All’s well that ends well

 

While Article 33 is a welcome addition to the GDPR, it could certainly benefit from a number of improvements. As the trilogues on the GDPR are coming to an end, the EU legislature should use its last opportunity to make it more effective and legitimate. With so few rules on how to protect fundamental rights in the digital context, the data protection impact assessment should be as strong a safety net as it can be. The final GDPR should:

Clarify that risks may also arise from the way in which data is collected, organised, analysed, used or shared. This is necessary to ensure that the DPIA is about more than data security alone, contrary to the CNIL’s guidance on the privacy impact assessment. If the DPIA

is to inspire ethical data processing, it must require a full assessment of the risks to rights and freedoms posed by the entirety of the processing operation.

 

Create a strong duty to consult the public. This would offset the undemocratic nature of the normsetting process, which would otherwise be in the hands of controllers and data protection authorities. To keep technocracy at bay, the input of citizens in the development of these norms is essential. Make it mandatory for controllers to implement the measures which they identify during the DPIA.

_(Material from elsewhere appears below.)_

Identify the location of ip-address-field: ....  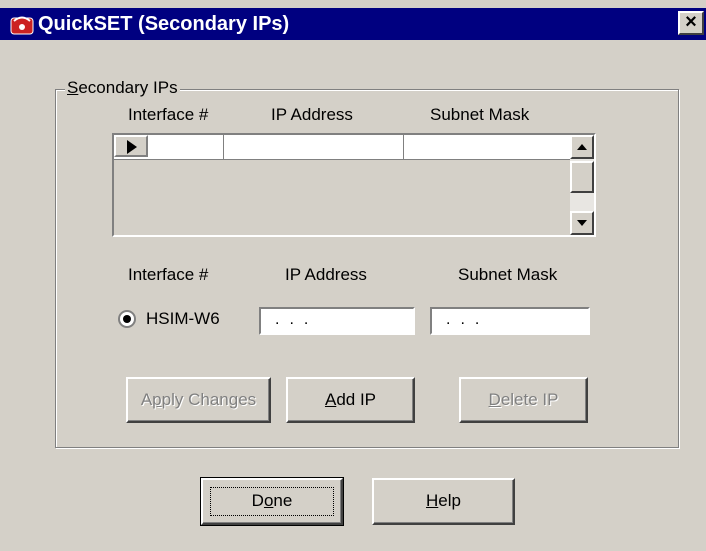
(337, 321).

Article 33 does not oblige controllers to actually take mitigating measures. Only the Parliament has been thorough enough to propose Article 33a, which requires controllers to check if their data processing is in compliance with their impact assessment.

 

Ensure that the DPIA report is always available to the data protection authorities, even if it (according to the controller) does not point to high risks. The Council version currently contains a loophole in this regard. The DPIA report only has to be provided to the data protection authority if the controller has started a prior consultation, which it only has to do if the DPIA report shows a high level of residual risk.

 

This undercuts the power of the data protection authority to check if it agrees with the assessment. Include a duty to publish the DPIA report. If individuals do not know what is happening, they cannot hold the controller to account. Publication will foster good data practices by enabling individuals to switch to a competitor or to start civil litigation if they see their rights neglected. The report can also function as evidence in court.